Gerapy / GerapyAutoExtractor

Auto Extractor Module

https://pypi.org/project/gerapy-auto-extractor/

Apache License 2.0

321 stars 79 forks source link

Bug of Gerapy Auto Extractor 爬取论坛帖子时候出错 #4

Open bowu678 opened 4 years ago

bowu678 commented 4 years ago

爬取的链接是：https://www.19lou.com/forum-269-1.html 使用extract_list获取到的数据是： [ { "title": "19楼帮帮团维权月来啦！7月维权主题汽车类", "url": "http://www.19lou.com/forum-79-thread-42261592790646553-1-1.html" }, { "title": "19楼帮帮团来咯，求助维权攻略请收下！", "url": "http://www.19lou.com/forum-79-thread-82281589267909116-1-1.html" }, { "title": "【19楼帮帮团】每日诈骗连载！
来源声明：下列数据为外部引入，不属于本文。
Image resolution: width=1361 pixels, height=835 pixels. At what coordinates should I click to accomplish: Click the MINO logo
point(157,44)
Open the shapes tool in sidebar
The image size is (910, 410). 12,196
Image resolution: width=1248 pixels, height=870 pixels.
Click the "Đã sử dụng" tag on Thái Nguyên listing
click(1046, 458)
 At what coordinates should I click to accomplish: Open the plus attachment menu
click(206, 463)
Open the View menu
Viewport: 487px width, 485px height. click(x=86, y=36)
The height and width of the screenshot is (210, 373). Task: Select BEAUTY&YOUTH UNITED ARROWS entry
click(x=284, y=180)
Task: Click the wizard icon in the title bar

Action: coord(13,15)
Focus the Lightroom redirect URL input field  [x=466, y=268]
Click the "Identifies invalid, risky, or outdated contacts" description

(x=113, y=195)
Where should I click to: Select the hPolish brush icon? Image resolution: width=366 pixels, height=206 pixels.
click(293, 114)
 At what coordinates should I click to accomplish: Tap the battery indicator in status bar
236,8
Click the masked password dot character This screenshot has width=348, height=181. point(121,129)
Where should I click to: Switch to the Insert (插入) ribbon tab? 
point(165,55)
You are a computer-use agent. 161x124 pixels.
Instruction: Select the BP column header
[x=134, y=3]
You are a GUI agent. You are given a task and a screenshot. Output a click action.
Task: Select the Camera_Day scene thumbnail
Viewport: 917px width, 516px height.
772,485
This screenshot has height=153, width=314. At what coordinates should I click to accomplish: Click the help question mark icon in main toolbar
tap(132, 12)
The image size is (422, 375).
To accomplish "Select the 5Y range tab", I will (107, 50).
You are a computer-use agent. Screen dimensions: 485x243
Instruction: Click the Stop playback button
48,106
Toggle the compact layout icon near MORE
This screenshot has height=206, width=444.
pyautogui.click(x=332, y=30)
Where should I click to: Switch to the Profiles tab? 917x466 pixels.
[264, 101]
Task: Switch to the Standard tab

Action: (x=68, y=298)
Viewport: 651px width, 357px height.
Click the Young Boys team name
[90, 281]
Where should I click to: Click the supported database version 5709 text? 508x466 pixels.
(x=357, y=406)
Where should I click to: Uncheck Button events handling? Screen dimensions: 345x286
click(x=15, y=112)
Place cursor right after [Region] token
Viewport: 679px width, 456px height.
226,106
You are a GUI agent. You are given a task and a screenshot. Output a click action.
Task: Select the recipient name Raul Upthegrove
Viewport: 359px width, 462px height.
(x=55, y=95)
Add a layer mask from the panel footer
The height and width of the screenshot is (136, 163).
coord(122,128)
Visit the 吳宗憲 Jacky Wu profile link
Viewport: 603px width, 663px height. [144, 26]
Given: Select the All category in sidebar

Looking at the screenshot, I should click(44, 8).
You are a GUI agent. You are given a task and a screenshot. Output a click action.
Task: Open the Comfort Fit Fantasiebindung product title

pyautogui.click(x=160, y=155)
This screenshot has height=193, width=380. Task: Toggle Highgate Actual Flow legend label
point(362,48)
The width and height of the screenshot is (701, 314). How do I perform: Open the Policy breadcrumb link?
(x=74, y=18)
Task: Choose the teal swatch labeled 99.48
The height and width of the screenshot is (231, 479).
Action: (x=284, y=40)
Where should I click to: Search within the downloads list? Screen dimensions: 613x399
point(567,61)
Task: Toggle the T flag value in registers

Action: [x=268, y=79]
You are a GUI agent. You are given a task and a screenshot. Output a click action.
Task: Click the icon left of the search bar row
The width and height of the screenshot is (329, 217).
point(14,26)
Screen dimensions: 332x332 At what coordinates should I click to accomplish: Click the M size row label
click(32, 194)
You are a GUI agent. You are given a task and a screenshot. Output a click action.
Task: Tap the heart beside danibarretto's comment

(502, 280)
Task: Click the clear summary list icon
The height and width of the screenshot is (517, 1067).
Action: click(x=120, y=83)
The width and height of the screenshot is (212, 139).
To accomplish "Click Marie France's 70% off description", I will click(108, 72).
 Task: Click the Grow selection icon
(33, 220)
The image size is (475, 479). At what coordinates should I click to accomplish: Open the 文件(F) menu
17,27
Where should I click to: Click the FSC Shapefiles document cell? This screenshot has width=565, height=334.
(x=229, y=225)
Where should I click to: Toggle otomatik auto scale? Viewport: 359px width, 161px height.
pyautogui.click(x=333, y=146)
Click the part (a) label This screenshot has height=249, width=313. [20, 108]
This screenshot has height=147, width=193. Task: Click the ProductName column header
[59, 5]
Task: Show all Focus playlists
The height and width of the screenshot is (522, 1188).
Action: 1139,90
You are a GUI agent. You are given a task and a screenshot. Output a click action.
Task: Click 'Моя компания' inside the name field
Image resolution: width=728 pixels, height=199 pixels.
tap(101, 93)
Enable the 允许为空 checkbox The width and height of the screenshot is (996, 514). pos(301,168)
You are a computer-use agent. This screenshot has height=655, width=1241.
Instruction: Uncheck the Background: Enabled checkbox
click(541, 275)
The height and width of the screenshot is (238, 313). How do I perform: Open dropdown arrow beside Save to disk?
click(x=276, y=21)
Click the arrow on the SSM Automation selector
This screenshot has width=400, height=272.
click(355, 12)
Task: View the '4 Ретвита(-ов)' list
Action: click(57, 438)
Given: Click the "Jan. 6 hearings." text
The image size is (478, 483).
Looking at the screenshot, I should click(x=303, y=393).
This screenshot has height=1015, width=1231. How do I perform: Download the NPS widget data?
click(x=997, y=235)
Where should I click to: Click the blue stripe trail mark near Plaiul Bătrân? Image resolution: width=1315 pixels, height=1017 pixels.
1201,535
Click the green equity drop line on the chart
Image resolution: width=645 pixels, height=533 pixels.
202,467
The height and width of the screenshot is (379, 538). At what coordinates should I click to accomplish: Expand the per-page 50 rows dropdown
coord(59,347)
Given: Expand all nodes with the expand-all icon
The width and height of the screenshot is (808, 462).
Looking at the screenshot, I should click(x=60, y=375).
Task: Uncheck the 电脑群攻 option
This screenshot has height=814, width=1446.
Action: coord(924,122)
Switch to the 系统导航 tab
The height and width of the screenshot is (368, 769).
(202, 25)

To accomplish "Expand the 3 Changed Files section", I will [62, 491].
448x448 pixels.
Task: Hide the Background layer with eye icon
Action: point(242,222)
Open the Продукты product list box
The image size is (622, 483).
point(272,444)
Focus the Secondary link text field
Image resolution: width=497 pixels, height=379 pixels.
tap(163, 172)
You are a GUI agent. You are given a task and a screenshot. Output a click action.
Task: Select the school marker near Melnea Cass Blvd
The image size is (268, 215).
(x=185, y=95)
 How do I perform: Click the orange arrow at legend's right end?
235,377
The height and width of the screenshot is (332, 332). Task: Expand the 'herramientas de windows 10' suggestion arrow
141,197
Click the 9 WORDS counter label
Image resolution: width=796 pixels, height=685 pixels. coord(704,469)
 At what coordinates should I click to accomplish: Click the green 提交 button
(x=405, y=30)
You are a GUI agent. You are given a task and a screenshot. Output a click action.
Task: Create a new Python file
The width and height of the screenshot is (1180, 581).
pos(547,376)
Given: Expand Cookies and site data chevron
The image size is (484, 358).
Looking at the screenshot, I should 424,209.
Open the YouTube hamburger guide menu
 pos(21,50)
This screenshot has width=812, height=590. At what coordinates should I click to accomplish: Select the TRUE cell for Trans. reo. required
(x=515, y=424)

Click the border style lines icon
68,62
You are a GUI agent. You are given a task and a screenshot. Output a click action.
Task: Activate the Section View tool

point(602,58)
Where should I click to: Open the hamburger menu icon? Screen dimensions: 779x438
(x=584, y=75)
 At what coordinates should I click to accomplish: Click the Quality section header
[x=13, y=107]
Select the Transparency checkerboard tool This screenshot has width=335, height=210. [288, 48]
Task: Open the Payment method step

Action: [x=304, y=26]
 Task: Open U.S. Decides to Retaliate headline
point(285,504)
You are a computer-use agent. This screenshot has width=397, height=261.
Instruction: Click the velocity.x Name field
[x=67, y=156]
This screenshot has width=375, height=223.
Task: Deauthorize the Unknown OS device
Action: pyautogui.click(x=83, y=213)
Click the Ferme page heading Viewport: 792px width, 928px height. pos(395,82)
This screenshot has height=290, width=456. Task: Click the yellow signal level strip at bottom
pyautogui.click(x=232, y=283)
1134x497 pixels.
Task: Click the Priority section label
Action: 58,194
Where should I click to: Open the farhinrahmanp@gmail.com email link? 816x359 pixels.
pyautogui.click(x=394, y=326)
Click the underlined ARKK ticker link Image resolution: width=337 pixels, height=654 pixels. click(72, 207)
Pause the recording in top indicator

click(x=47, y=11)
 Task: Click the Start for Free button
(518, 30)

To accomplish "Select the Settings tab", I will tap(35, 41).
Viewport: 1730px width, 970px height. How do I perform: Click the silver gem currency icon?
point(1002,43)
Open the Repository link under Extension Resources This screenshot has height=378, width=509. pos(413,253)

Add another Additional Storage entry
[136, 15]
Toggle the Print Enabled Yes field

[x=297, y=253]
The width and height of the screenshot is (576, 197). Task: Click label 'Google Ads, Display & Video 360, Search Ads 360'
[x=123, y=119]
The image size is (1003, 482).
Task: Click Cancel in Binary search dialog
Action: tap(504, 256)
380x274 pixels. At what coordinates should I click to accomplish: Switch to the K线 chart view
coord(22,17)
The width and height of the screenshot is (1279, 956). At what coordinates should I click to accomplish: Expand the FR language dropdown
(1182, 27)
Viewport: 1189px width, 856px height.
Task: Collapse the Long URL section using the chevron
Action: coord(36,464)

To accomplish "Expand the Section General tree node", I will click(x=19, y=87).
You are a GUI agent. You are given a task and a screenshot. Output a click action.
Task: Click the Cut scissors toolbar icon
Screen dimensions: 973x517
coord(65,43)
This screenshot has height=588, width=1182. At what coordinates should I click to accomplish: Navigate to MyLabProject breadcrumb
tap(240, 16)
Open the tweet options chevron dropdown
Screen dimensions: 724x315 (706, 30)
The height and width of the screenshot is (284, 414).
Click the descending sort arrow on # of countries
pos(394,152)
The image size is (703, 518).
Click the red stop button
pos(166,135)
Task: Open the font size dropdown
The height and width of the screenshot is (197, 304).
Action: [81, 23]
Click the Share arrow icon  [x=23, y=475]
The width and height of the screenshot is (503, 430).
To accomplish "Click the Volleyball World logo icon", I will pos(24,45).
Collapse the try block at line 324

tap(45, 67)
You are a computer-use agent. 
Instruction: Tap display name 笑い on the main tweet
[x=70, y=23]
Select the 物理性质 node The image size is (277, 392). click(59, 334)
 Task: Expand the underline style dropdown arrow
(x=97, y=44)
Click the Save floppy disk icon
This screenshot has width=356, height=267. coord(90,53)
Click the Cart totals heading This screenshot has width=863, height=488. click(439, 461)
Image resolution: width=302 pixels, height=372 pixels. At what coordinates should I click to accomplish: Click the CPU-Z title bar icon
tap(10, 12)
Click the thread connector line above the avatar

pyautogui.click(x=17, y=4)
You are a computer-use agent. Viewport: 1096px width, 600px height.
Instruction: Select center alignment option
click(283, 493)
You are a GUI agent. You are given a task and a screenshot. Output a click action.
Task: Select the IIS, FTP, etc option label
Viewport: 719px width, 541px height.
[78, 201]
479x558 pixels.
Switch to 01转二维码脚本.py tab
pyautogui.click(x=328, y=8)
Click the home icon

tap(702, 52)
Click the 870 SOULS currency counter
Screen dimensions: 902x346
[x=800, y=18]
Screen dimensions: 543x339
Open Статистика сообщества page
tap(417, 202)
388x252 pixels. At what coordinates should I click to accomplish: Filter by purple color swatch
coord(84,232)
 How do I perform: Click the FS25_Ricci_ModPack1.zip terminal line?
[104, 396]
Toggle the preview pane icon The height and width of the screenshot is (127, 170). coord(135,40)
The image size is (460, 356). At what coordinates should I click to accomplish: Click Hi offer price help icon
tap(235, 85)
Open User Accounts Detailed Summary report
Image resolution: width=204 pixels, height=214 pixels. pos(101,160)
少点套路，多点幸福", "url": "http://www.19lou.com/forum-79-thread-82681592968362354-1-1.html" }, { "title": "杭州人杭州事，你要知道的都在19楼", "url": "http://www.19lou.com/forum-269-thread-63421567731405299-1-1.html" }, { "title": "楼外楼：杭州事【总版规】（本版不支持一切形式广告）", "url": "http://www.19lou.com/forum-269-thread-31532348-1-1.html" } ]

使用extract_detail获取的是： { "title": "", "datetime": "2020-07-12 00:55:56", "content": "浙公网安备 33010002000029号" }

没有一个是想要的数据，想要的是帖子标题加链接加帖子正文。

Germey commented 4 years ago

感谢，目前的优化都是针对新闻页面，对论坛支持可能不好，我会继续优化。